Document passage »
※
HOOKED ON PINKU

It takes a lot of guts to watch these sometimes.


A long while back we put together a collection of posters for bdsm themed Japanese pinku films. Why? Why not. But we hadn’t seen the movies. One was called Shojo no harawata, aka Entrails of Virgin, aka Guts of a Virgin, and we came across it recently and figured let’s watch this thing. The story concerns a slimy fashion photographer and his equally slimy buddies who take two models to a secluded cabin with the intent to take advantage of them, but are attacked by a hairy monster from the woods who has a massive boner. The film is part of Kazuo Komizu’s, aka Gaira’s, “splatter-eros” trilogy along with Bijo no harawata, aka Guts of a Beautiful Woman and Gômon kifujin, aka Female Inquisitor. A few of his other directorial credits include Violence porno: Jôkan and Violence porno: Nawa to bôkô. You get the idea.
※
Record excerpts »
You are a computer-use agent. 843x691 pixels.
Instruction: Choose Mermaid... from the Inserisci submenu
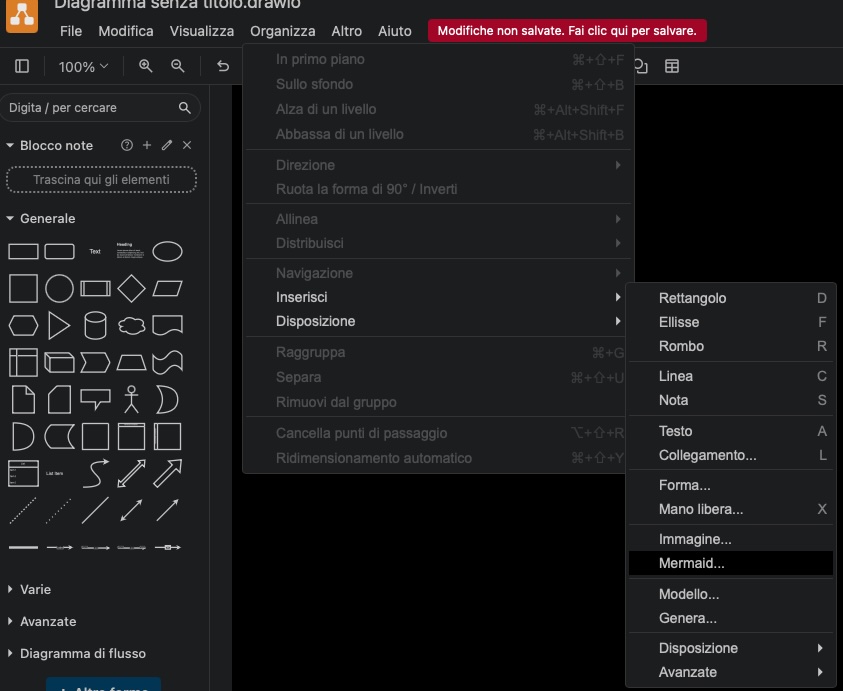point(691,563)
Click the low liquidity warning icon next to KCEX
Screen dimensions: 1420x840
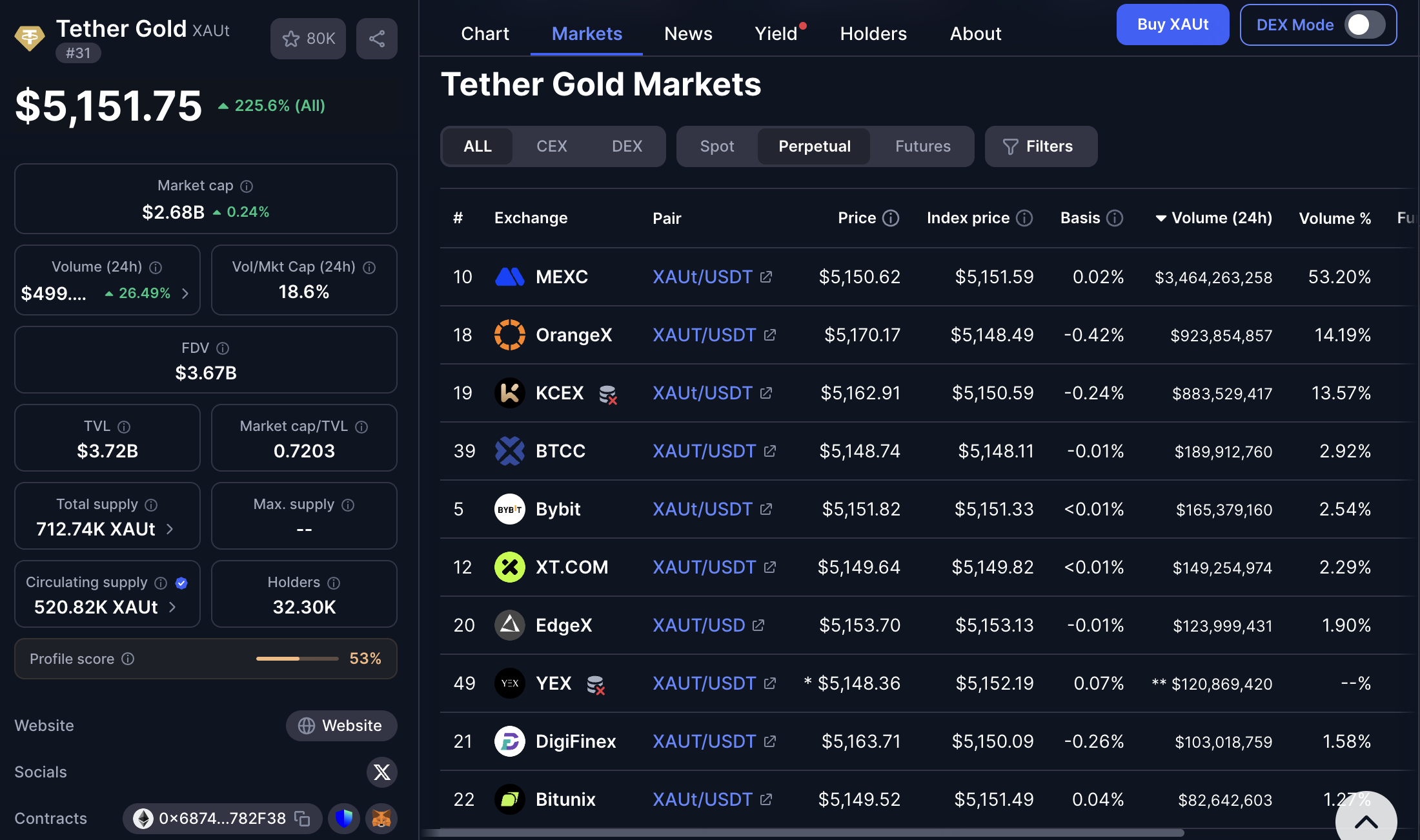point(607,394)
※
Aim of the task » Switch "trilogy" to "series" and write out everything in the pinku film post from "A long while" down to "get the idea.". The items above are separate material, apart from the pinku film post.

In response »
A long while back we put together a collection of posters for bdsm themed Japanese pinku films. Why? Why not. But we hadn’t seen the movies. One was called Shojo no harawata, aka Entrails of Virgin, aka Guts of a Virgin, and we came across it recently and figured let’s watch this thing. The story concerns a slimy fashion photographer and his equally slimy buddies who take two models to a secluded cabin with the intent to take advantage of them, but are attacked by a hairy monster from the woods who has a massive boner. The film is part of Kazuo Komizu’s, aka Gaira’s, “splatter-eros” series along with Bijo no harawata, aka Guts of a Beautiful Woman and Gômon kifujin, aka Female Inquisitor. A few of his other directorial credits include Violence porno: Jôkan and Violence porno: Nawa to bôkô. You get the idea.